Sql-server – Improving performance when ordering by a column of a joined table

query-performancesql serversql server 2014

I have a parent table that contains a foreign key to a lookup table (simplified example):

CREATE TABLE [dbo].[Parent] (
    [Id] [uniqueidentifier] NOT NULL,
    [LookupId] [uniqueidentifier] NULL
)

CREATE TABLE [dbo].[Lookup] (
    [Id] [uniqueidentifier] NOT NULL,
    [Name] [nvarchar](64) NOT NULL
)

In this case, the Parent table has over 10 million rows and the Lookup table has around 5,000. The real Parent implementation has several such foreign key references to other tables and each of those columns may contain NULLs.

Both example tables have unique clustered indexes for their Id columns, Parent has a non-clustered index for LookupId and Lookup has a non-clustered index for Name.

I'm running a paged query where I want to include the lookup value in the results:-

SELECT
    P.Id,
    L.Name
FROM Parent P
LEFT JOIN Lookup L ON P.LookupId = L.Id 
ORDER BY P.Id
OFFSET 500000 ROWS FETCH NEXT 50 ROWS ONLY

This runs quickly, as does ordering by P.LookupId.

If, however, I try to order by Name (or even L.Id), the query runs considerably slower:

SELECT
    P.Id,
    L.Name
FROM Parent P
LEFT JOIN Lookup L ON P.LookupId = L.Id 
ORDER BY L.Name
OFFSET 500000 ROWS FETCH NEXT 50 ROWS ONLY

The query plan for the second query is here: https://www.brentozar.com/pastetheplan/?id=Sk3SIOvMD

Other seemingly related questions seem to involve ordering by columns in the first table which could be resolved using an appropriate index.

I tried creating an indexed view for this query, however, SQL Server won't allow me to index the view because it contains a LEFT JOIN which I require because LookupId may be NULL and if I use an INNER JOIN those records would be excluded.

Is there a way to optimise this situation?

EDIT

Rob Farley's answer (thanks!) is great and works perfectly for the question as I originally asked it, in which I implied I was joining a single table.

As it is, I have multiple such tables and I was unable to reconcile all using INNER JOINs in order to use that solution.

For the moment I have worked around this by adding a "NULL" row to the lookup tables so I can use an INNER JOIN without losing any rows on the left.

In my case I use uniqueidentifier identities, so I create an indexed view like this:

CREATE VIEW [dbo].[ParentView]
WITH SCHEMABINDING
AS
SELECT
    P.Id,
    L.Name
FROM [dbo].Parent P
INNER JOIN [dbo].Lookup L ON ISNULL(P.LookupId, '00000000-0000-0000-0000-000000000000') = L.Id

I then add a row to the Lookup table with a value of 00000000-0000-0000-0000-000000000000 for Id so there is always a match on the right of the join.

I can then create indexes on that view as needed.

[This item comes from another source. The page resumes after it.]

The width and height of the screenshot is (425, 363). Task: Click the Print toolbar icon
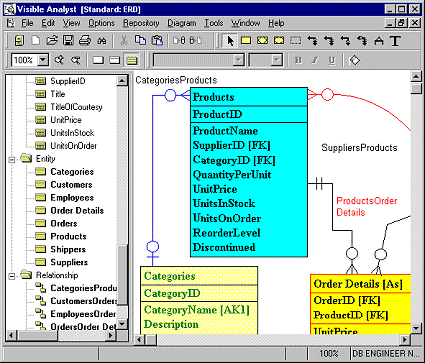point(85,41)
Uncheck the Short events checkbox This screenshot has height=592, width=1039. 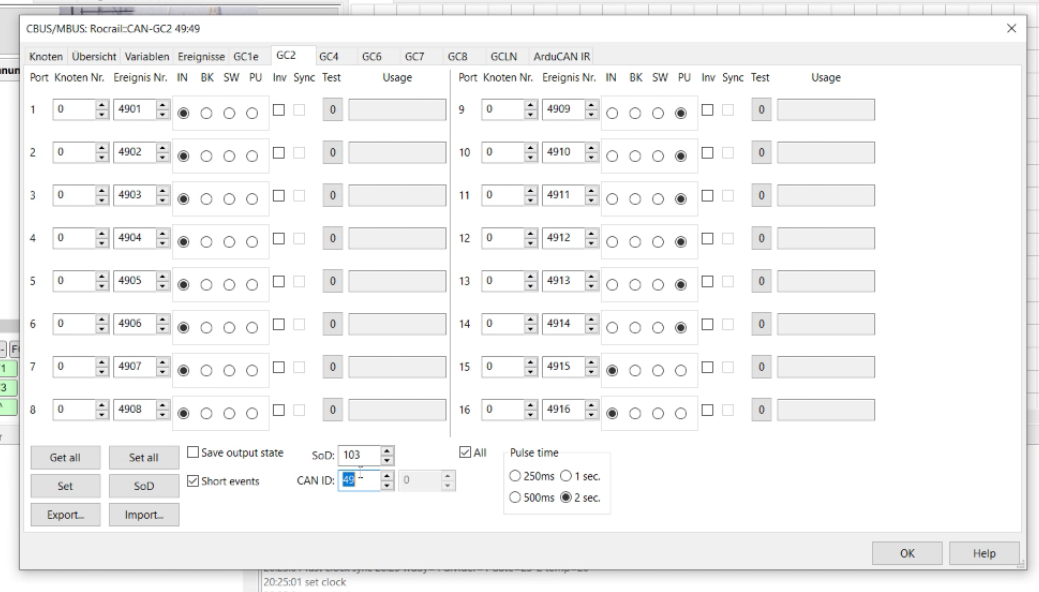(x=194, y=481)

Also, as I'm not using Enterprise, I found I needed to use the NOEXPAND hint to ensure those indexes are used:

SELECT *
FROM [ParentView]
WITH (NOEXPAND)
ORDER BY Name
OFFSET 0 ROWS FETCH NEXT 50 ROWS ONLY

Best Answer

Let's start by thinking about that first query.

You're joining between Parent and Lookup, but it's an outer join, so Parents are never removed from the results. I'm going to guess that Lookup.Id is unique, so therefore, no Parent is going to have multiple Lookups that it joins to.

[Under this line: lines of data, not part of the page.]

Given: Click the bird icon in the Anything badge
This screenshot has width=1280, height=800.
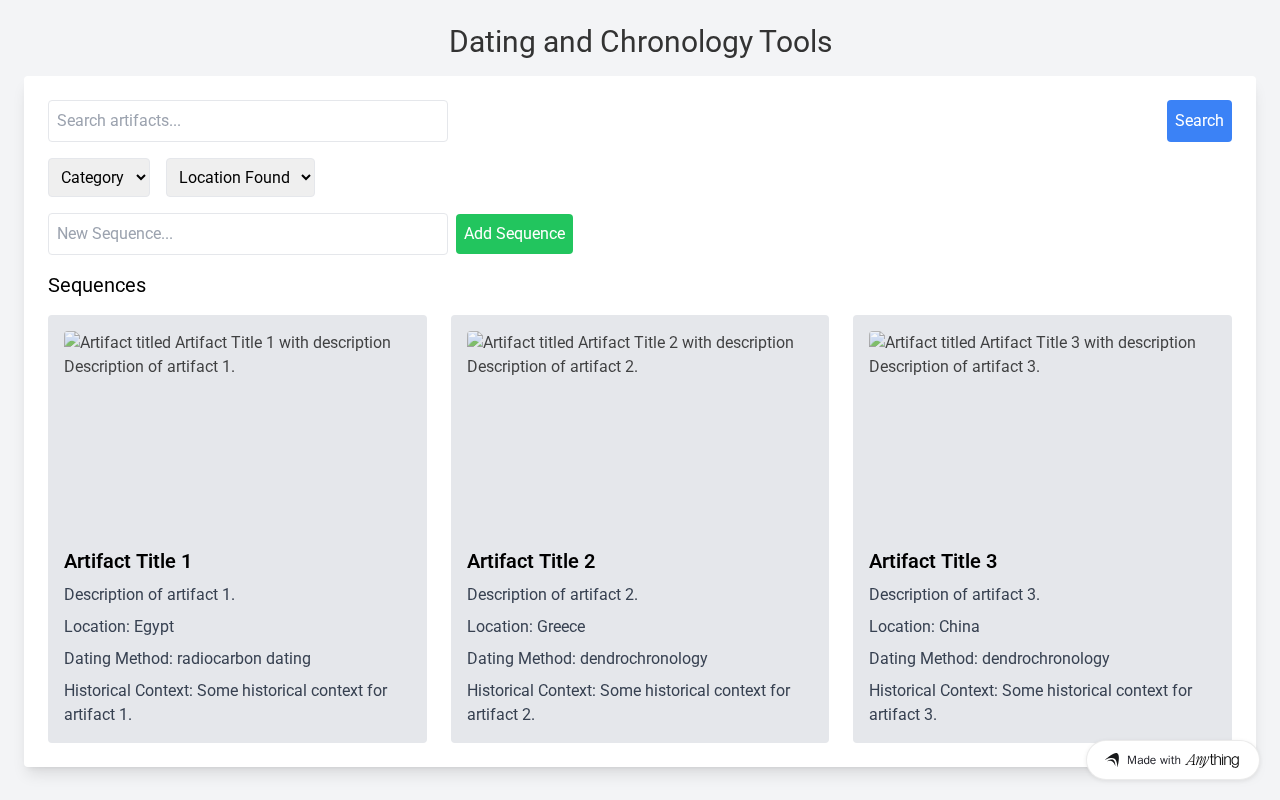Looking at the screenshot, I should point(1112,760).
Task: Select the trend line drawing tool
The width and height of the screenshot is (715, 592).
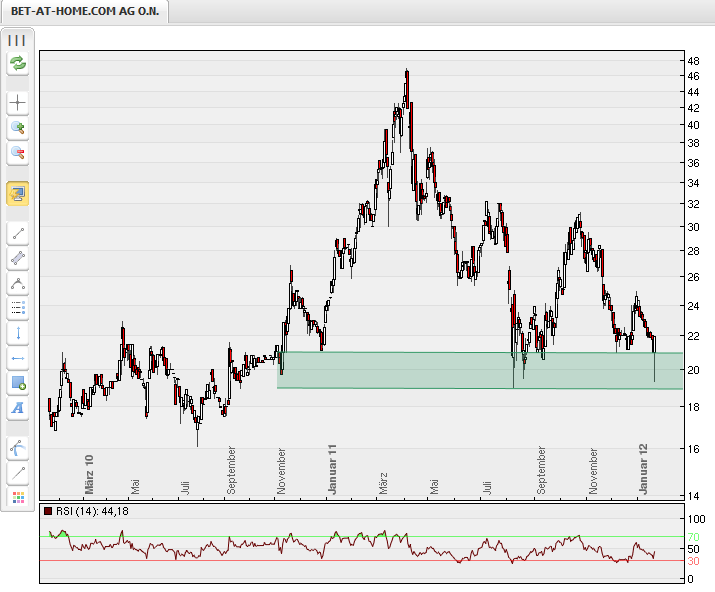Action: (x=17, y=234)
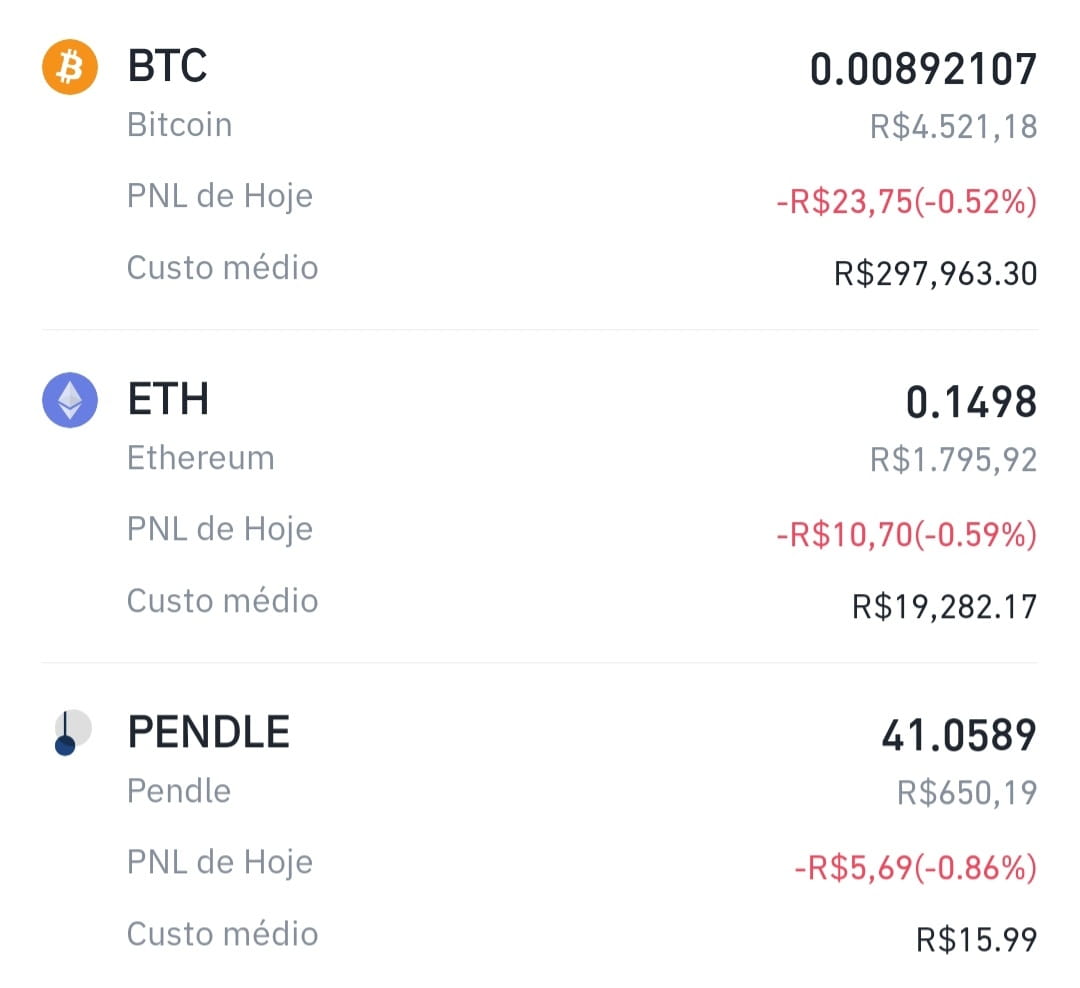Select the PENDLE balance 41.0589
Screen dimensions: 1080x988
point(959,734)
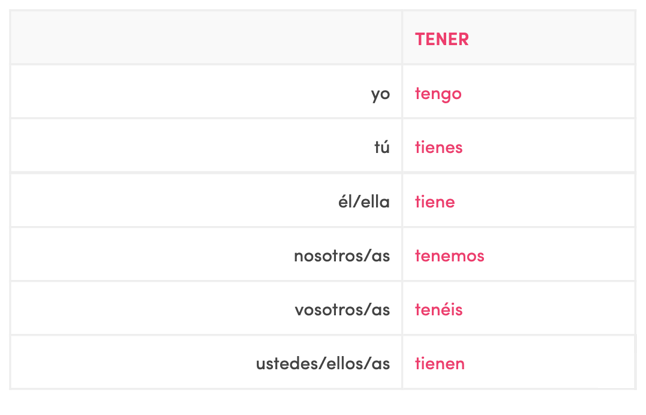Viewport: 646px width, 415px height.
Task: Click the empty top-left header cell
Action: coord(206,39)
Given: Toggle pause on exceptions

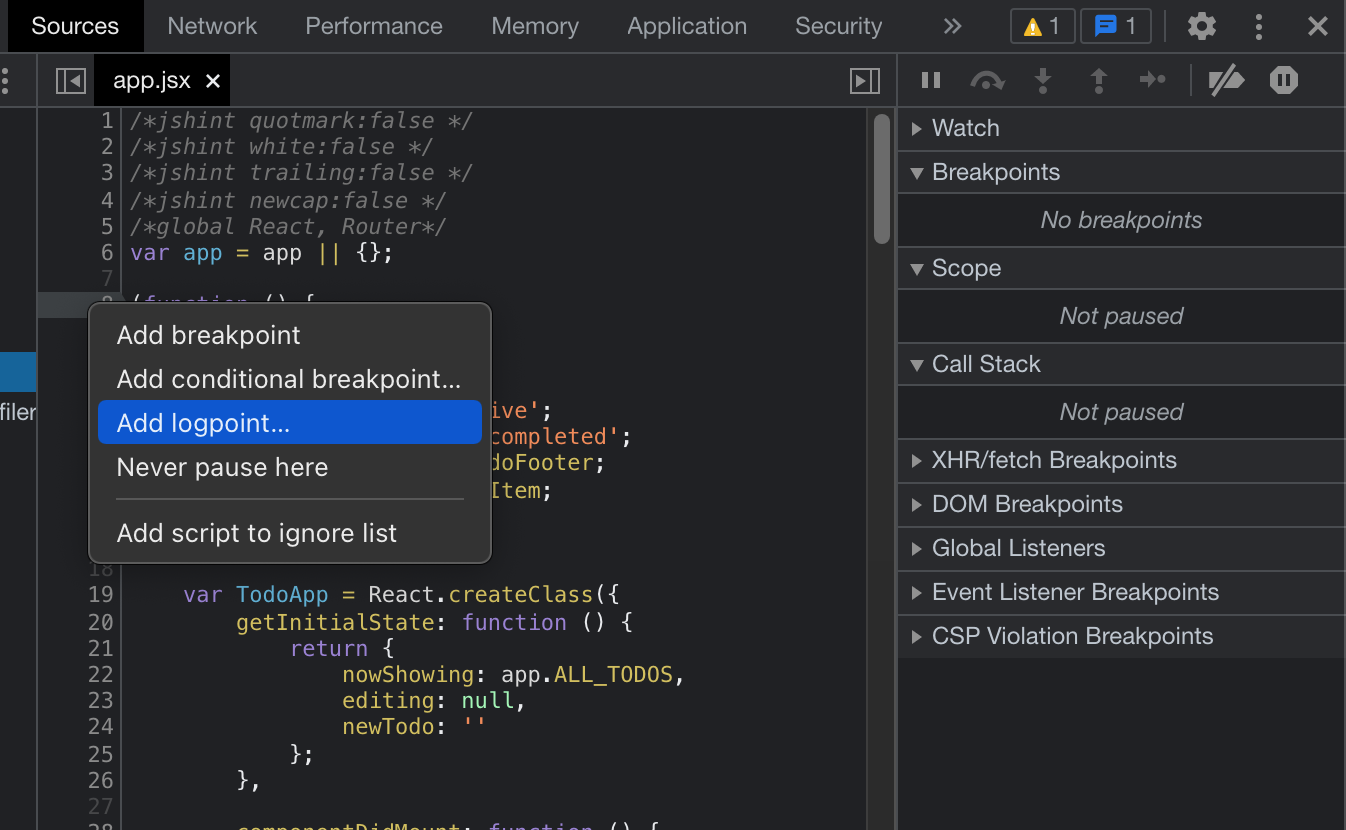Looking at the screenshot, I should (1283, 80).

Therefore, the 50000th row in Parent (ordered by Parent.Id) is going to be the 50000th row in the results if we don't have the OFFSET clause.

Therefore, the query can move past the 50000 rows for the offset, look at the next 50 rows, and use this to join to the Lookup table. It doesn't matter if the join doesn't find anything, it's a left outer join and it'll just return NULL.

If you order by a different column in Parent, and that's indexed, it can move past those 50000 rows just as quickly.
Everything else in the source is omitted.